# BRIEF
Lines from the beginning of the data through the line containing "Task: Click the 22767 Hamburg address line" are to be copied exactly, with no other line included.

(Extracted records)
[Start of section]

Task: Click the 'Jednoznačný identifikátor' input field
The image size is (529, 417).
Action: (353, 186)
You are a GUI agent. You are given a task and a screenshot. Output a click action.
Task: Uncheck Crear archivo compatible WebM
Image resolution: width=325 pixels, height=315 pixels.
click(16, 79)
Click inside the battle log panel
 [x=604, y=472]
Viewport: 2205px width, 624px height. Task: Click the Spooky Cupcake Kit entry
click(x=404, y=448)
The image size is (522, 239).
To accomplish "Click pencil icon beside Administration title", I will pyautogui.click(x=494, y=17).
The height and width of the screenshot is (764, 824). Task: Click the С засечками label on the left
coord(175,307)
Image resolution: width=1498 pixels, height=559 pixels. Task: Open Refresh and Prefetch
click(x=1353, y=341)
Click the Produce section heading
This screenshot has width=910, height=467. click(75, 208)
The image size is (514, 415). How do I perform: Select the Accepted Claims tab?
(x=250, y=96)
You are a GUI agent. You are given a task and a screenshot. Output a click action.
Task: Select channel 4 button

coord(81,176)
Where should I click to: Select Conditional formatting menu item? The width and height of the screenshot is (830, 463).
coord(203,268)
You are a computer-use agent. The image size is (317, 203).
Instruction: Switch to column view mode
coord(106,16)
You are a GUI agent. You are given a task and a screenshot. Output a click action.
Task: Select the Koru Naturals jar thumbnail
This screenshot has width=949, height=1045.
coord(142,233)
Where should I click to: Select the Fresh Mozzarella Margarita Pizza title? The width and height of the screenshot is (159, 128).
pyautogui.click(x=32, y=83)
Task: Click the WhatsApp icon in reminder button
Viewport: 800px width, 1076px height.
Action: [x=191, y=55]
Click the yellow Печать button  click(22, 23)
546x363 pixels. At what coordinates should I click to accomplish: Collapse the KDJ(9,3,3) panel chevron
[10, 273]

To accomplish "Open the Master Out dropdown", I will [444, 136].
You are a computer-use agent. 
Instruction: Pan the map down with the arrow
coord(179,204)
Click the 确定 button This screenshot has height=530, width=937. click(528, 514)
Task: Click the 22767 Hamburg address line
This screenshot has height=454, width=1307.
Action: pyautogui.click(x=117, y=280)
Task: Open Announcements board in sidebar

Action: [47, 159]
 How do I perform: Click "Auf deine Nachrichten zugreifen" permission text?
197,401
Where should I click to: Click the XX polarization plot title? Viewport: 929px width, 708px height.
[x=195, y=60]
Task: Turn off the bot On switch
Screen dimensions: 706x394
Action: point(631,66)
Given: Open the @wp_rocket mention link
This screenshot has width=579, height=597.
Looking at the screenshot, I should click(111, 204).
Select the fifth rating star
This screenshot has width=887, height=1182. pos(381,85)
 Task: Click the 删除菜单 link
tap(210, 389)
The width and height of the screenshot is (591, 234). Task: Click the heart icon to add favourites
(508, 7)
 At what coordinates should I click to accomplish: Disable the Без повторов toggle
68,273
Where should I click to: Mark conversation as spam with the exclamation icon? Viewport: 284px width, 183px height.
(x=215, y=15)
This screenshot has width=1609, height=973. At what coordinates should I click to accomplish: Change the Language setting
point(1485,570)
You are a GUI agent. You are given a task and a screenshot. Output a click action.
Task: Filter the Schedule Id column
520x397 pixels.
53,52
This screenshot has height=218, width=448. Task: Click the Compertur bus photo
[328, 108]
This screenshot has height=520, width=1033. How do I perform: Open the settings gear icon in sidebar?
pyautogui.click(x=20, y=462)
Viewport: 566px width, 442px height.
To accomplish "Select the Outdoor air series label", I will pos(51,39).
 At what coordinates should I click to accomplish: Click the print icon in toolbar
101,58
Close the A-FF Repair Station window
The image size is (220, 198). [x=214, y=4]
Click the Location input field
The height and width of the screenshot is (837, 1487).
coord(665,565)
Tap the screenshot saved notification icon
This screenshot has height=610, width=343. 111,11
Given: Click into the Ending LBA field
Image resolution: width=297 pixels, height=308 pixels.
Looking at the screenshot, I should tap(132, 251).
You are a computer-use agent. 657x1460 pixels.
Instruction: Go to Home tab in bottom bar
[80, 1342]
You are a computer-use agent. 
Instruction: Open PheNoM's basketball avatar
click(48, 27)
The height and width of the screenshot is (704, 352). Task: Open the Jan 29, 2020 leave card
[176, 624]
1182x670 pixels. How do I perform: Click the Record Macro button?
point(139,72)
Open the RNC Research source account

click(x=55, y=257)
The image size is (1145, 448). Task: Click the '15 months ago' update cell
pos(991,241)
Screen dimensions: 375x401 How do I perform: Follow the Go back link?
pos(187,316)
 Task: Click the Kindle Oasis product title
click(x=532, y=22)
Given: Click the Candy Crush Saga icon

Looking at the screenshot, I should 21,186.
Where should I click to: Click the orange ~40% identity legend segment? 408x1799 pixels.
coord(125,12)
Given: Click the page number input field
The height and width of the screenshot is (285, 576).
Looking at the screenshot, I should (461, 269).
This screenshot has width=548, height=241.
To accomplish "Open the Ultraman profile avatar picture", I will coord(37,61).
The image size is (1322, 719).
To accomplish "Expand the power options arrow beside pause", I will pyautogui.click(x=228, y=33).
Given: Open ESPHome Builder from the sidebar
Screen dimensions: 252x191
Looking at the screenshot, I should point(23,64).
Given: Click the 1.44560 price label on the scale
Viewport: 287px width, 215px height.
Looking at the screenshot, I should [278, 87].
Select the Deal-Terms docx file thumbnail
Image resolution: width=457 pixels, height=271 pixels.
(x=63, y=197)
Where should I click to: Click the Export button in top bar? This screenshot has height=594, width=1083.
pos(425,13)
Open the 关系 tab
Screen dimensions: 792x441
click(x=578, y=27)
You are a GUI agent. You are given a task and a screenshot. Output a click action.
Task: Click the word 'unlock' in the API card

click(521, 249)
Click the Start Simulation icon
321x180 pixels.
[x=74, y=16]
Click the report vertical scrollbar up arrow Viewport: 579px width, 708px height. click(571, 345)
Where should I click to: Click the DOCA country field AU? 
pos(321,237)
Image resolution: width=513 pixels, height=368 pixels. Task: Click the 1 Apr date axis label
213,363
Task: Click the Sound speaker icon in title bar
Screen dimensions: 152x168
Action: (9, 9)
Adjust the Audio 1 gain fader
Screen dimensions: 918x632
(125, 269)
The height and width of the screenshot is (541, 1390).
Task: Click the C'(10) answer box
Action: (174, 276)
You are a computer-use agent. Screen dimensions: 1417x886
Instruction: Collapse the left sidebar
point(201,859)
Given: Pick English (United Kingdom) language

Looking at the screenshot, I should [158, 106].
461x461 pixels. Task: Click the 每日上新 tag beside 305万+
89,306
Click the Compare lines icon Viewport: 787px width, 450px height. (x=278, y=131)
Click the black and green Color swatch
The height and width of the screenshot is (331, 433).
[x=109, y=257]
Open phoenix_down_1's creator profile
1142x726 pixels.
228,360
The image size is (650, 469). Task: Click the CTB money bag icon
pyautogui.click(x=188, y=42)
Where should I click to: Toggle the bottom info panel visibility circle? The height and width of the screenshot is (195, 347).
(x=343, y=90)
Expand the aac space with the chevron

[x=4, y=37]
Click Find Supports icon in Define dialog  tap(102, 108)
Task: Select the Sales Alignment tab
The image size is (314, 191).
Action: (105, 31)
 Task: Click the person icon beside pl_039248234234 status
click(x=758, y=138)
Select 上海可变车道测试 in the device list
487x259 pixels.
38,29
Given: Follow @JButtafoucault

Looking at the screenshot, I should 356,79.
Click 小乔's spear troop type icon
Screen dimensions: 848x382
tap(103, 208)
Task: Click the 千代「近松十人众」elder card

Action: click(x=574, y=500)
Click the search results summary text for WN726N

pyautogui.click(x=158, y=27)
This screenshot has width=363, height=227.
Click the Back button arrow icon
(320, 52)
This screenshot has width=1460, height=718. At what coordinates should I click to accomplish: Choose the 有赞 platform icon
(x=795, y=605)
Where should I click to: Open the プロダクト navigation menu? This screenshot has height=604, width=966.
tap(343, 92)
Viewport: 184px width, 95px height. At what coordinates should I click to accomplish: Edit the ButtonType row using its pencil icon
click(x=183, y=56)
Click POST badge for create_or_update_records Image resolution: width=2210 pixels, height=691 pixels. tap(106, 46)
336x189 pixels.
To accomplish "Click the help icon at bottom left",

[End of section]

# RESPONSE
Task: Click the 'Jednoznačný identifikátor' input field
The image size is (529, 417).
Action: (353, 186)
You are a GUI agent. You are given a task and a screenshot. Output a click action.
Task: Uncheck Crear archivo compatible WebM
Image resolution: width=325 pixels, height=315 pixels.
click(16, 79)
Click inside the battle log panel
 [x=604, y=472]
Viewport: 2205px width, 624px height. Task: Click the Spooky Cupcake Kit entry
click(x=404, y=448)
The image size is (522, 239).
To accomplish "Click pencil icon beside Administration title", I will pyautogui.click(x=494, y=17).
The height and width of the screenshot is (764, 824). Task: Click the С засечками label on the left
coord(175,307)
Image resolution: width=1498 pixels, height=559 pixels. Task: Open Refresh and Prefetch
click(x=1353, y=341)
Click the Produce section heading
This screenshot has width=910, height=467. click(75, 208)
The image size is (514, 415). How do I perform: Select the Accepted Claims tab?
(x=250, y=96)
You are a GUI agent. You are given a task and a screenshot. Output a click action.
Task: Select channel 4 button

coord(81,176)
Where should I click to: Select Conditional formatting menu item? The width and height of the screenshot is (830, 463).
coord(203,268)
You are a computer-use agent. The image size is (317, 203).
Instruction: Switch to column view mode
coord(106,16)
You are a GUI agent. You are given a task and a screenshot. Output a click action.
Task: Select the Koru Naturals jar thumbnail
This screenshot has width=949, height=1045.
coord(142,233)
Where should I click to: Select the Fresh Mozzarella Margarita Pizza title? The width and height of the screenshot is (159, 128).
pyautogui.click(x=32, y=83)
Task: Click the WhatsApp icon in reminder button
Viewport: 800px width, 1076px height.
Action: [x=191, y=55]
Click the yellow Печать button  click(22, 23)
546x363 pixels. At what coordinates should I click to accomplish: Collapse the KDJ(9,3,3) panel chevron
[10, 273]

To accomplish "Open the Master Out dropdown", I will [444, 136].
You are a computer-use agent. 
Instruction: Pan the map down with the arrow
coord(179,204)
Click the 确定 button This screenshot has height=530, width=937. click(528, 514)
Task: Click the 22767 Hamburg address line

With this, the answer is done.